[Task statement]:
Retype, word for word, every line starting at the line with "Where should I click to: Open" and ending with the final line of the entries; skip the pictures.
☆ ☆ ☆ ☆ ☆
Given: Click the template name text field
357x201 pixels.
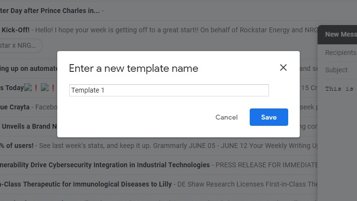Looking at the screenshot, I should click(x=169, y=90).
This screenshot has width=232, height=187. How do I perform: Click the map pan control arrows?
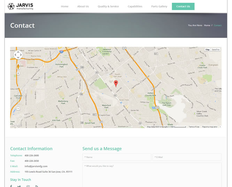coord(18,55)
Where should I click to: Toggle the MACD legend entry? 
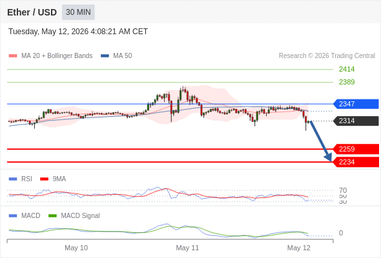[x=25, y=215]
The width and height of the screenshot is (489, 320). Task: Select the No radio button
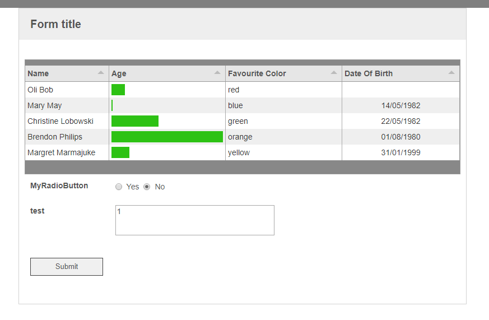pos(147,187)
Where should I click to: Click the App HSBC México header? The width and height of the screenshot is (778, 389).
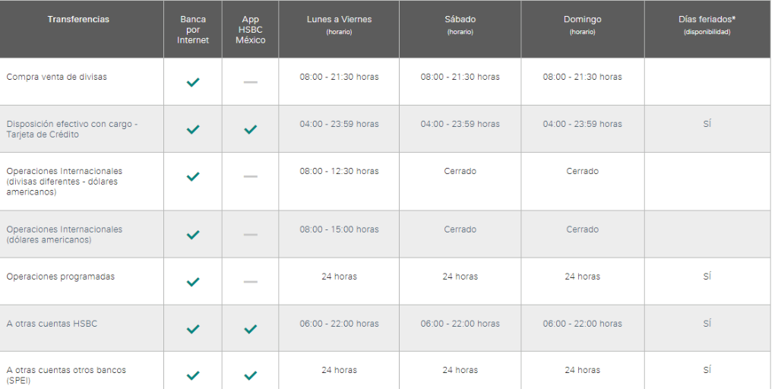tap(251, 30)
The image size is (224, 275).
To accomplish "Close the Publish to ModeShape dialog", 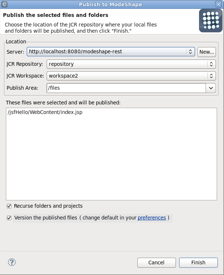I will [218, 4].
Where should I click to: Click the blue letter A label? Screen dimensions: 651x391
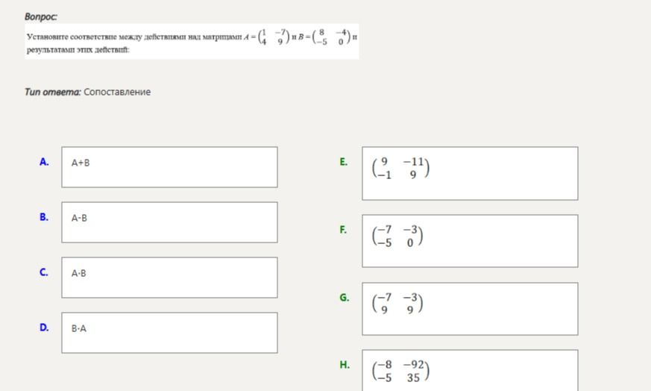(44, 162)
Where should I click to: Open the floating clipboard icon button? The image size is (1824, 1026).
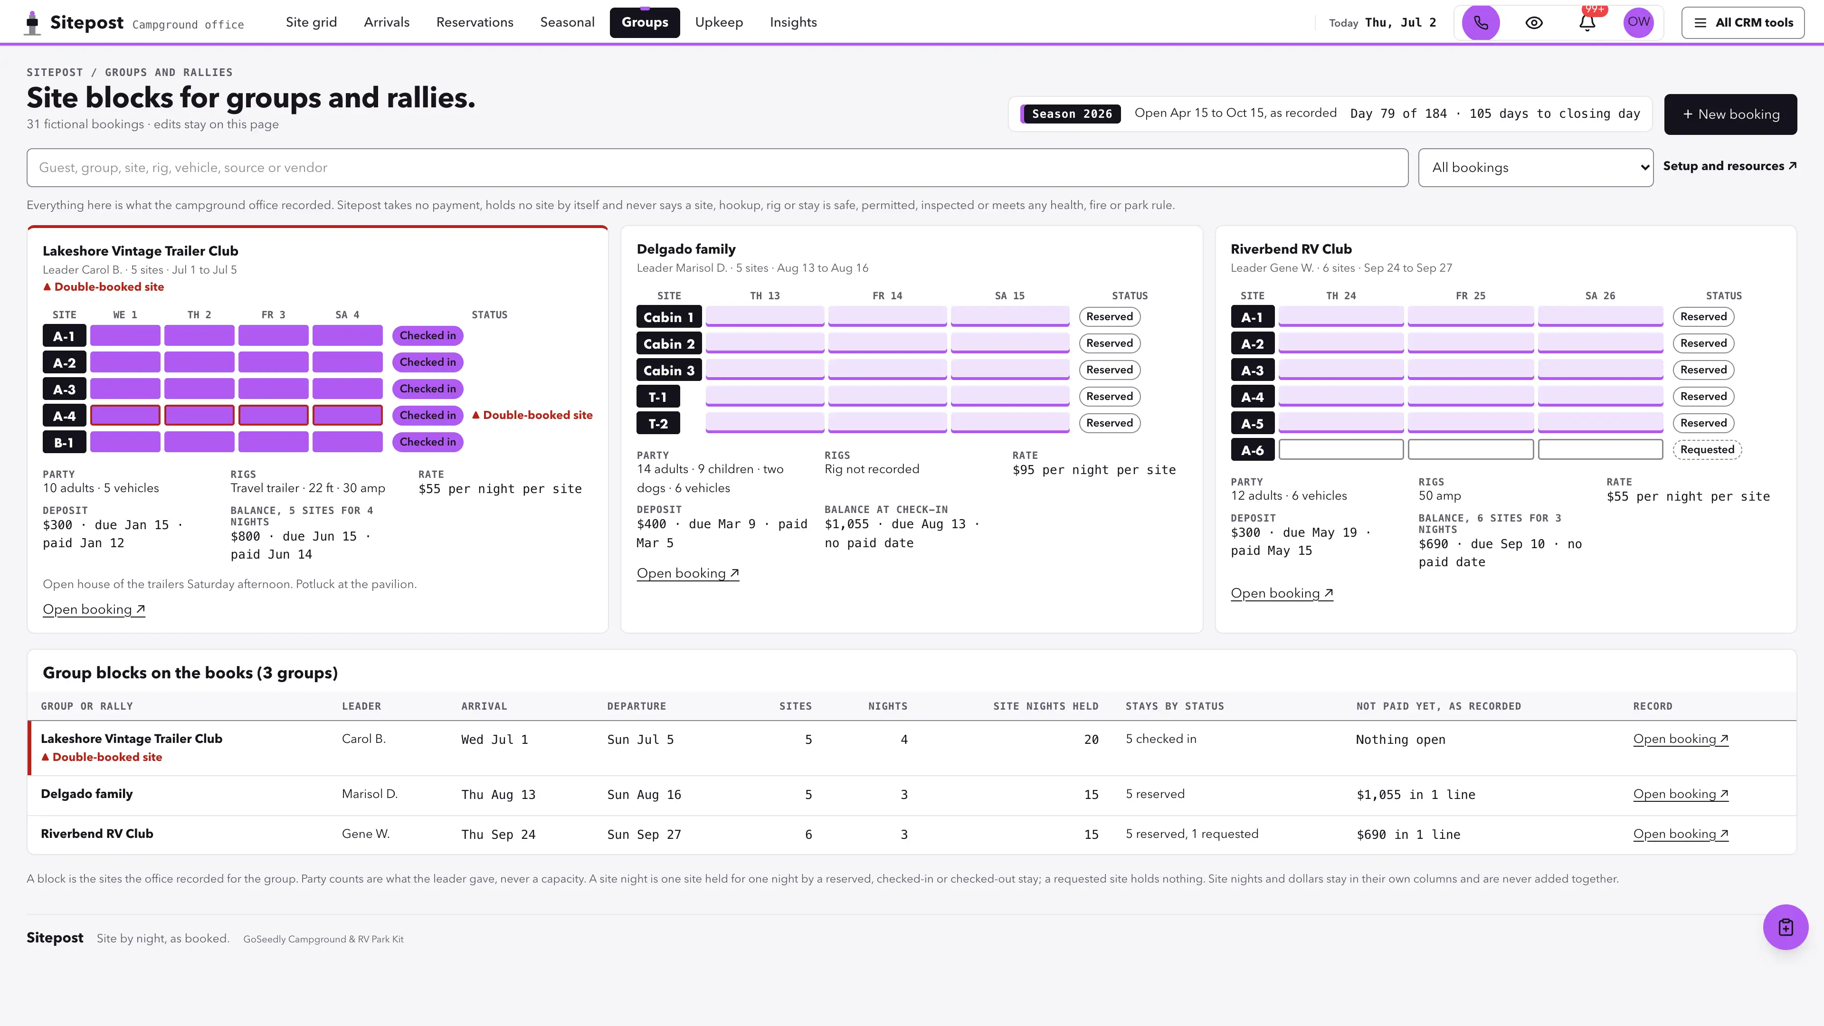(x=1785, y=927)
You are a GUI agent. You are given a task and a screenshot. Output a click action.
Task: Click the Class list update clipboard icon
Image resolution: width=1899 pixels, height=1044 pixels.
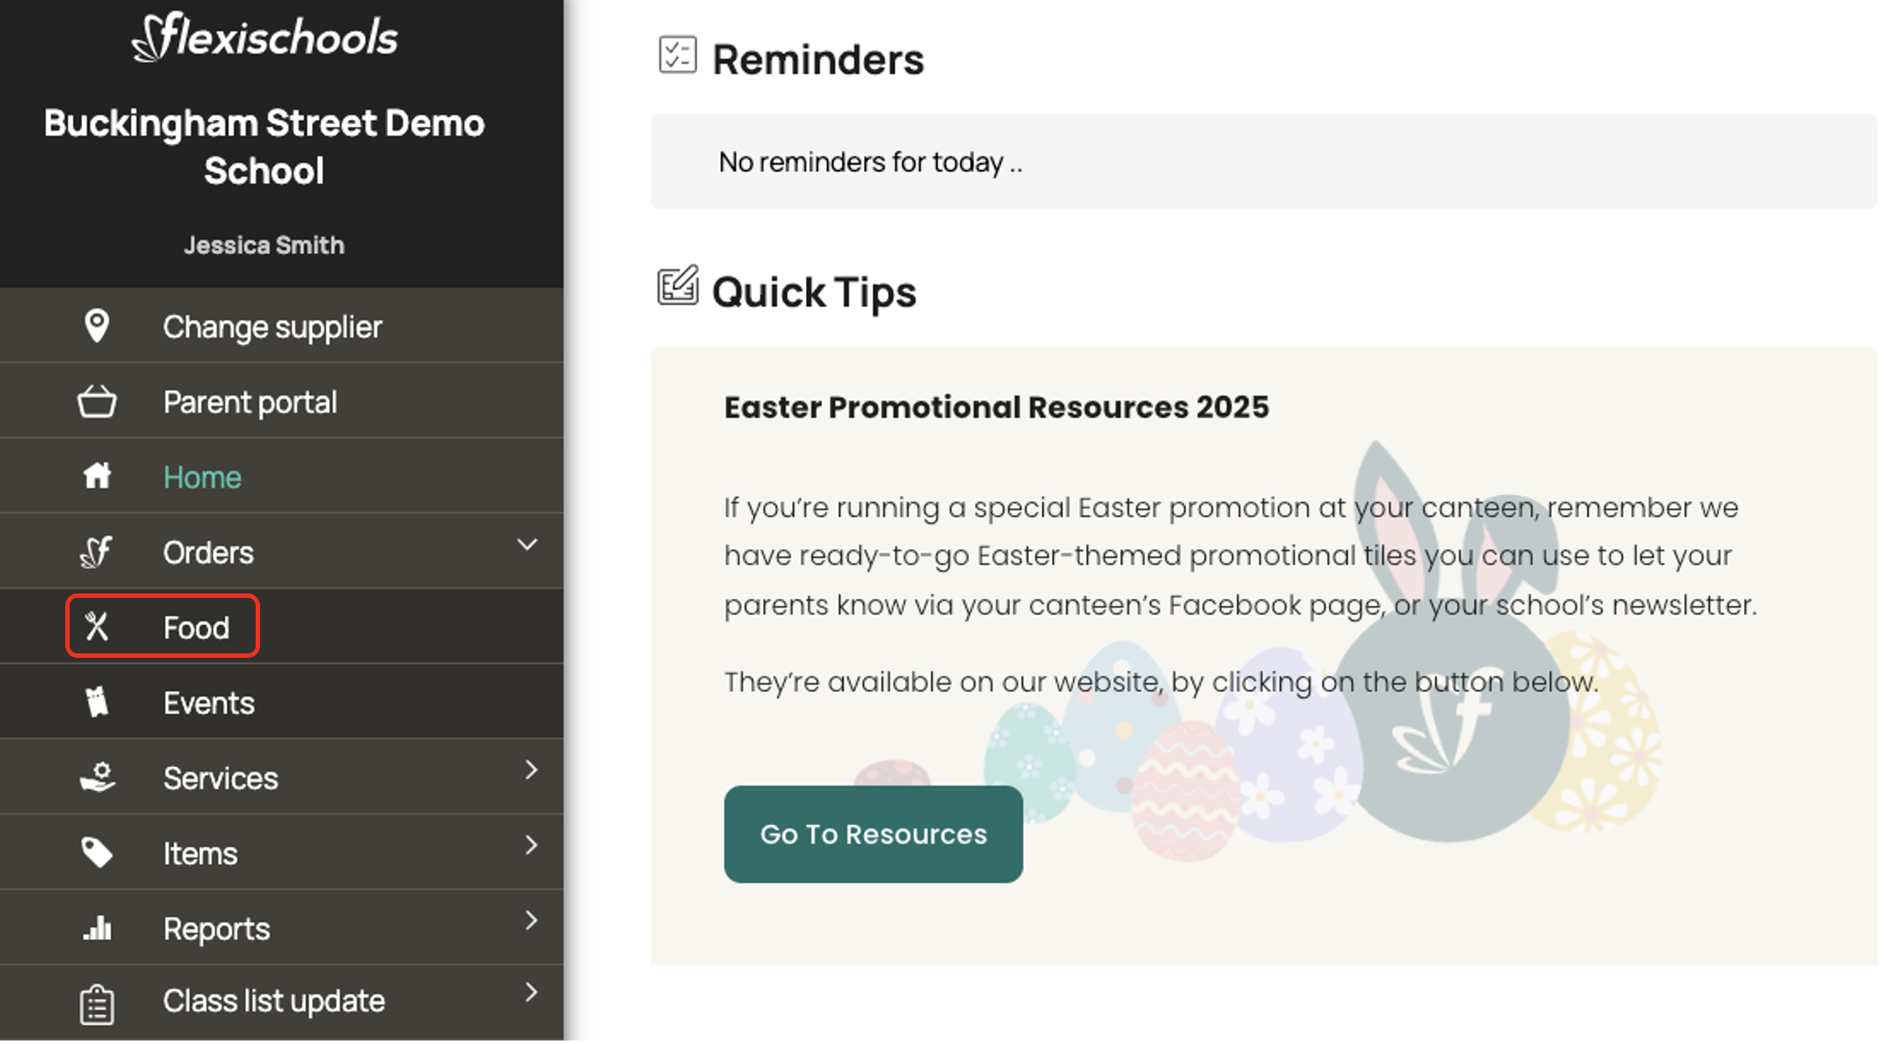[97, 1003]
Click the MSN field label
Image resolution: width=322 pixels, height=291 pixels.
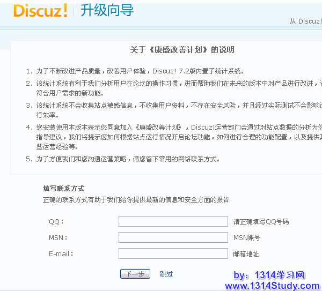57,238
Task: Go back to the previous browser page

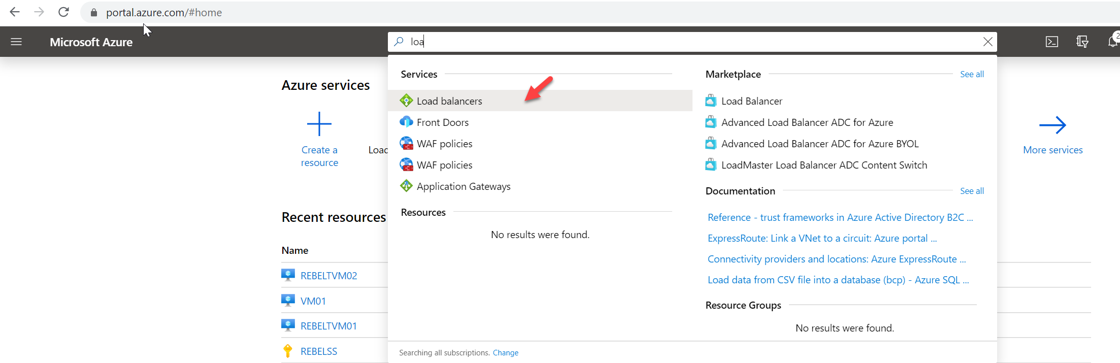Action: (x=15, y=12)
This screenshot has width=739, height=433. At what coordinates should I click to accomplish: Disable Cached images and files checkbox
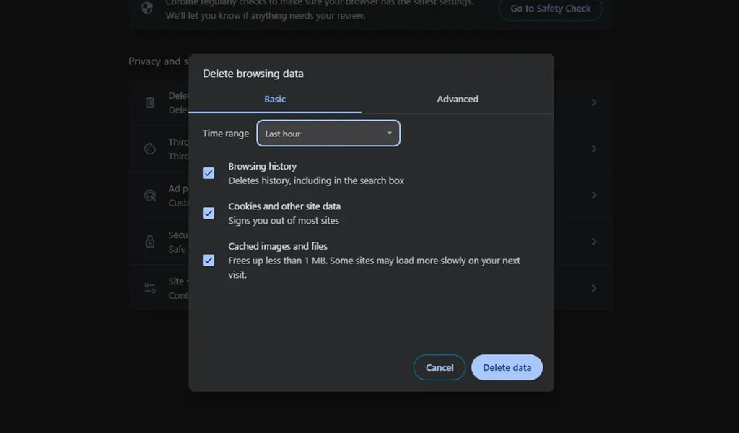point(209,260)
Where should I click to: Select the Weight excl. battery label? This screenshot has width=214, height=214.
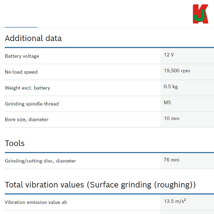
☆ ☆ ☆ ☆ ☆
[Reply]:
Where should I click to: Open the floating clipboard icon button? The image size is (1824, 1026).
(x=1785, y=927)
You are a GUI agent. You are given a task and a screenshot. Output a click action.
Task: Click the Class list update clipboard icon
Image resolution: width=1899 pixels, height=1044 pixels.
[97, 1003]
Click the MSN field label
Image resolution: width=322 pixels, height=291 pixels.
57,238
Task: Go back to the previous browser page

Action: (x=15, y=12)
This screenshot has width=739, height=433. At what coordinates should I click to accomplish: Disable Cached images and files checkbox
point(209,260)
Where should I click to: Select the Weight excl. battery label? This screenshot has width=214, height=214.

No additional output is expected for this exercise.